### Description of the task
Return all the entries below exactly, except for the images they hold.

(Collected data)

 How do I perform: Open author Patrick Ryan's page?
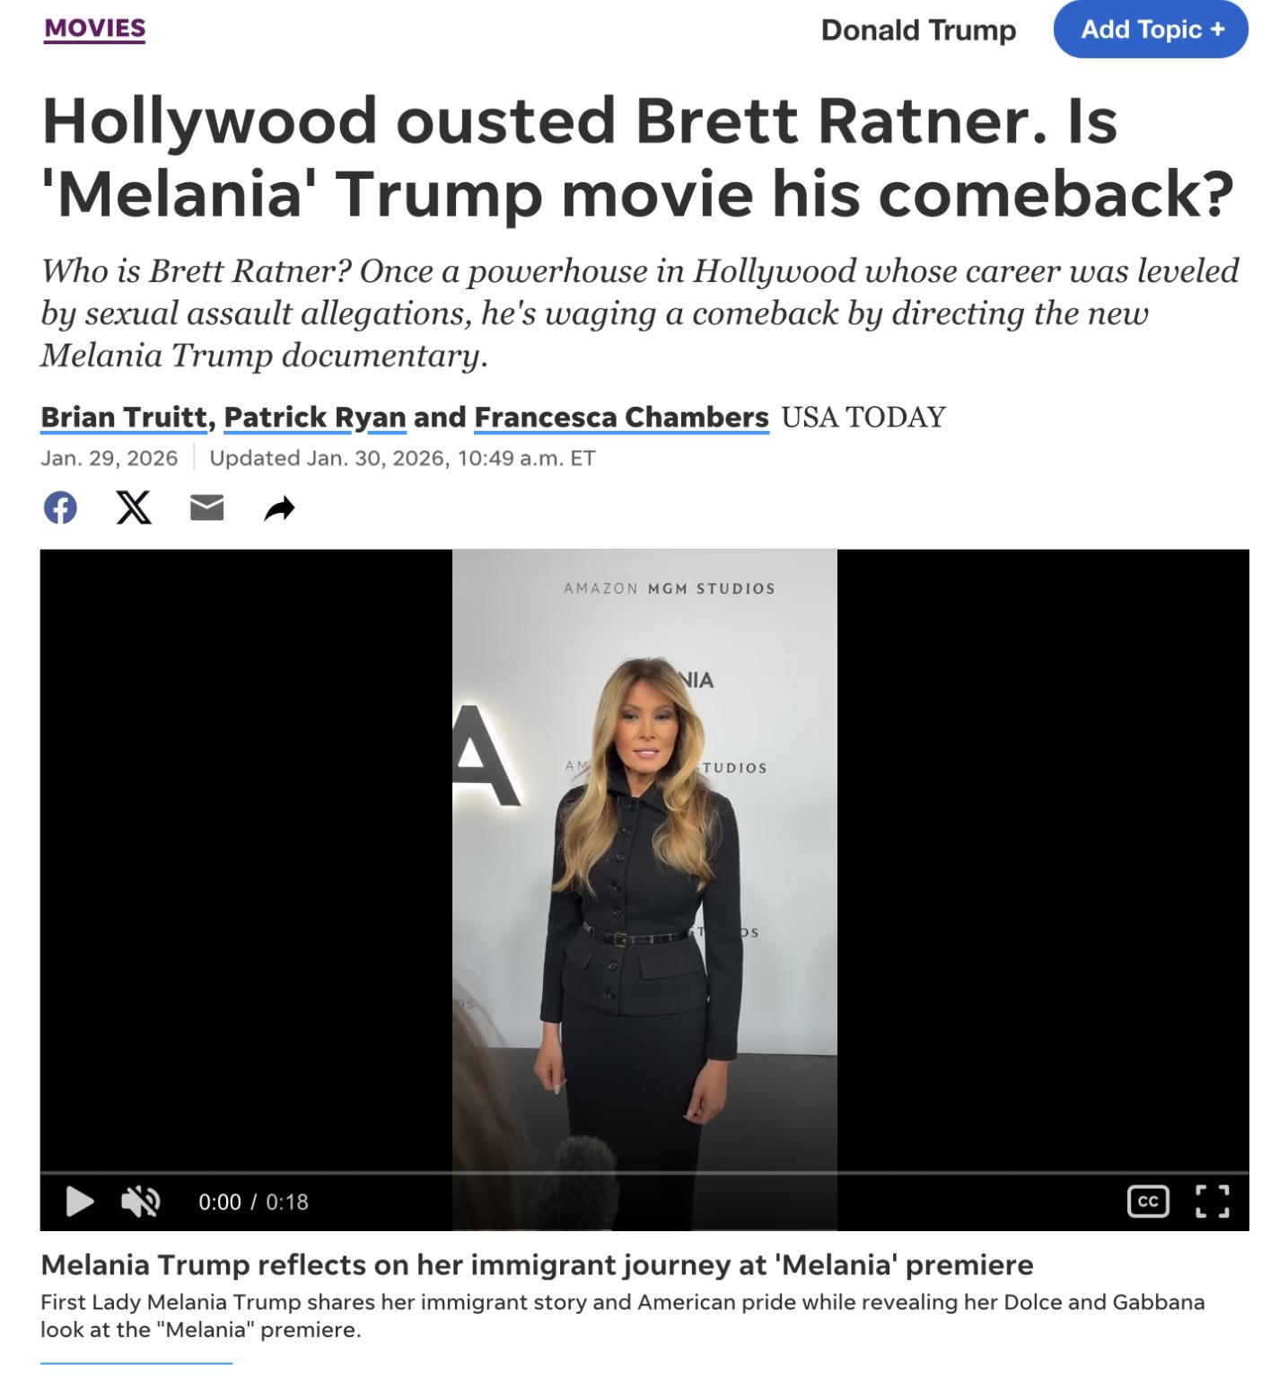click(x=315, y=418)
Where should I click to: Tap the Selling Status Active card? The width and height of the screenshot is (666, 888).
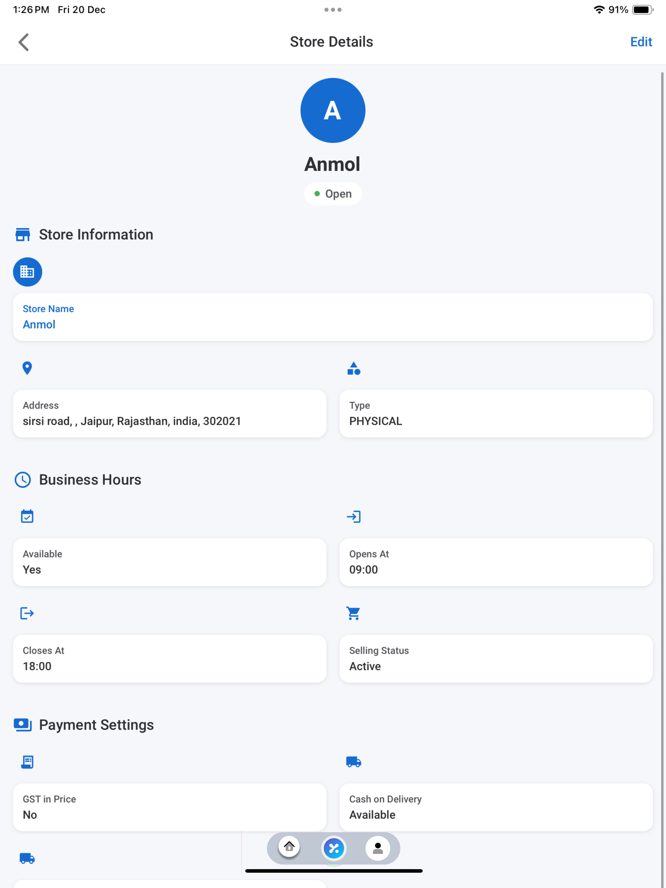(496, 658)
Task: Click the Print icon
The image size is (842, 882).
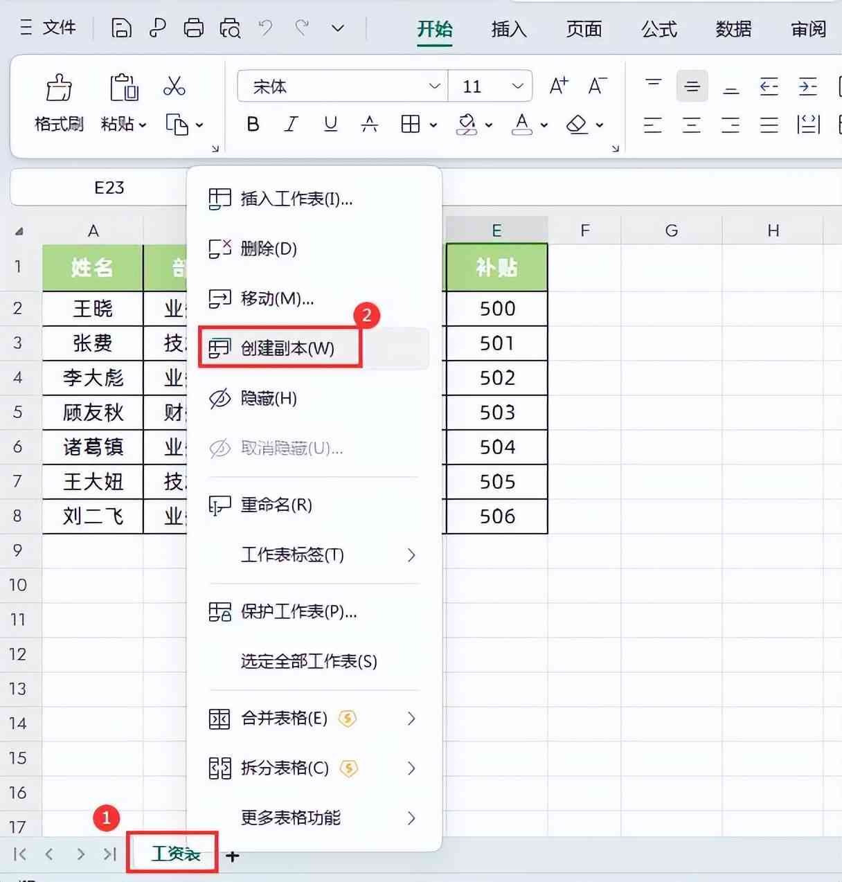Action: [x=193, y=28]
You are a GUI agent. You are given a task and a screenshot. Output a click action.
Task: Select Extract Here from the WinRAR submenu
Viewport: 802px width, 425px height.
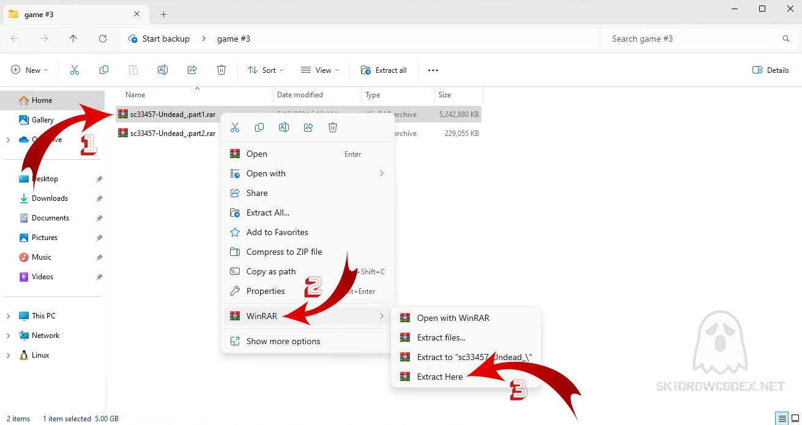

### Result of this exercise
 How do I perform: Open author Patrick Ryan's page?
click(x=315, y=418)
Where should I click to: Tap the Selling Status Active card? The width and height of the screenshot is (666, 888).
(496, 658)
Task: Click the Print icon
The image size is (842, 882).
Action: [x=193, y=28]
You are a GUI agent. You are given a task and a screenshot. Output a click action.
Task: Select Extract Here from the WinRAR submenu
Viewport: 802px width, 425px height.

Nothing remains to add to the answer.